- **Directions for this task**
Reproduce the entries in the stretch from the line containing "Task: Select the 1D timeframe interval" through the line containing "Looking at the screenshot, I should pos(598,61).", swapping "highlighted" for "circled" and leaving everything else unchanged.

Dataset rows
**********

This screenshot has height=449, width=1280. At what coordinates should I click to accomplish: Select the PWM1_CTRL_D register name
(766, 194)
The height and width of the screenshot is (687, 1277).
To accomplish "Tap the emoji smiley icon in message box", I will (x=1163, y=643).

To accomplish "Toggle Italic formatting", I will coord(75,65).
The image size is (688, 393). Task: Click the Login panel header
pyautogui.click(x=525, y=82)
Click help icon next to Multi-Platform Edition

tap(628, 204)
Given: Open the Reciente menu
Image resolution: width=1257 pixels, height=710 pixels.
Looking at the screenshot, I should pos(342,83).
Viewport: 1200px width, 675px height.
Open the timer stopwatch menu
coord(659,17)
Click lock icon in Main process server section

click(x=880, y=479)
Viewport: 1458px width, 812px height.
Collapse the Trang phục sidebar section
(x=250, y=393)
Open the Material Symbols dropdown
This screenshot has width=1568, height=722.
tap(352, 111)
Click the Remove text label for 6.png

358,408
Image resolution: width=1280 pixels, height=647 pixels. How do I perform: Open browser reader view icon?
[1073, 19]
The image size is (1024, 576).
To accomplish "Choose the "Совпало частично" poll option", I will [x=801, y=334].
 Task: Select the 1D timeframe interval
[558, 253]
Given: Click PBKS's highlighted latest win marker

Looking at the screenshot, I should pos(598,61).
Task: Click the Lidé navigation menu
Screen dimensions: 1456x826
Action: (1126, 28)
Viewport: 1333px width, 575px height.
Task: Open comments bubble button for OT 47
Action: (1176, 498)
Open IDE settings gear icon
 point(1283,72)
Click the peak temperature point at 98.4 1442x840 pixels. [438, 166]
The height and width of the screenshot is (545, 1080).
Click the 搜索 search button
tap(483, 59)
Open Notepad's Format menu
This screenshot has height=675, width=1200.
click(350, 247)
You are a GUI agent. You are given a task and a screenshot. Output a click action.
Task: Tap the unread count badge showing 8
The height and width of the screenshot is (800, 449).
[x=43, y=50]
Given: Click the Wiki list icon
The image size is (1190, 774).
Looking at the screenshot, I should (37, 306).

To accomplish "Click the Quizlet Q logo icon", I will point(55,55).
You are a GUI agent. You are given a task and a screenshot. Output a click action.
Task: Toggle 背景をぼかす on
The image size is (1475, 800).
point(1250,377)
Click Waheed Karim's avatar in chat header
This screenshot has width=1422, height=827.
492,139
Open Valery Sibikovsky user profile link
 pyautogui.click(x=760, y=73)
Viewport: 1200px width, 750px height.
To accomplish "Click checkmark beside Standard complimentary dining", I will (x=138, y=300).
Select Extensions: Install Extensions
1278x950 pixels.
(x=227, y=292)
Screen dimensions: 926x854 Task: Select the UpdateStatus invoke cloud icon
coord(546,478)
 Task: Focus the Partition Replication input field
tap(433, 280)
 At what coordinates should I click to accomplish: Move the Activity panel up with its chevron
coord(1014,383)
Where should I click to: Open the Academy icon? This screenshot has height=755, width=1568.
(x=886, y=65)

**********

- **Expected output**
 Task: Select the 1D timeframe interval
[558, 253]
Given: Click PBKS's circled latest win marker

Looking at the screenshot, I should pos(598,61).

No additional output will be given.